The next morning, we stood beneath one of the screens at Penn Station, straddling our bags. My eyes were glued to the track assignments. Boots was less competitive in these situations. He reasoned that we had tickets, which meant we had seats, and that was as much thought as boarding a train required. I informed him that this was the approach of a tall white man with no hindrances in his history and no oppression in his genes.
“Does Penn Station have to be about the patriarchy?”
“It was torn down by men and put back up by men,” I said. “You tell me.”
I primed my muscles to lean in one direction or the other, willing my synapses to transfer the numbers to my brain faster. On cue, I grabbed his hand and made him bolt with me.
“Peconic, first two cars,” instructed a conductor. “Only the first two cars will open for Peconic.”
He sounded exasperated that we were not born knowing this.
Boots and I sat in a center row, our fingers interlaced in a jigsaw puzzle of bones.

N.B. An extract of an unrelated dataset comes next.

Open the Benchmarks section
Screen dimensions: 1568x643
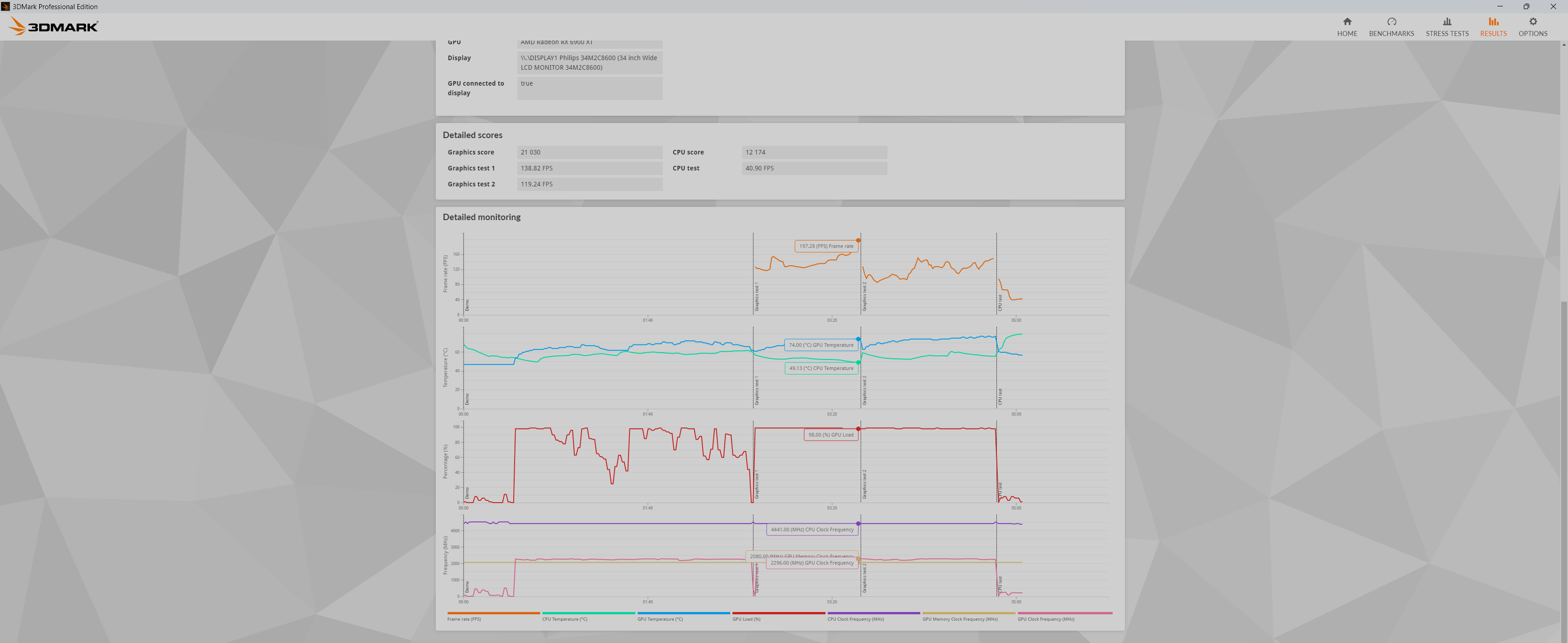pos(1391,27)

I watched as the landscape shifted from apartment complexes to shallow bodies of water, birds bobbing in concert with the telephone wires. Maybe, after we got married, we could live somewhere out here. Find a town the real estate boom hadn’t touched. Somewhere safe from memory or coincidence. A place so tiny, none of the train cars open, there’s just a little chute that spits you out onto the town cushion. I thought of Clive’s mother’s story, of the lottery and the towns filled with ghosts who would do anything to go back in time. Anything.
I shook the thought out of my head.
“Are you okay?” asked Boots, squeezing my hand.
Adam’s brother picked us up at the train station, where we were trailed by a woman who’d been on the train with us, only in a different car. She swallowed her name when introduced so I didn’t catch it. She also kept a close watch on her garment bag as it was being loaded into the trunk, showing no compunction about treating the brother like a butler. Boots, in the front seat, turned and widened his eyes at me.
“Everybody in?” asked the brother, even though we had our seatbelts on already.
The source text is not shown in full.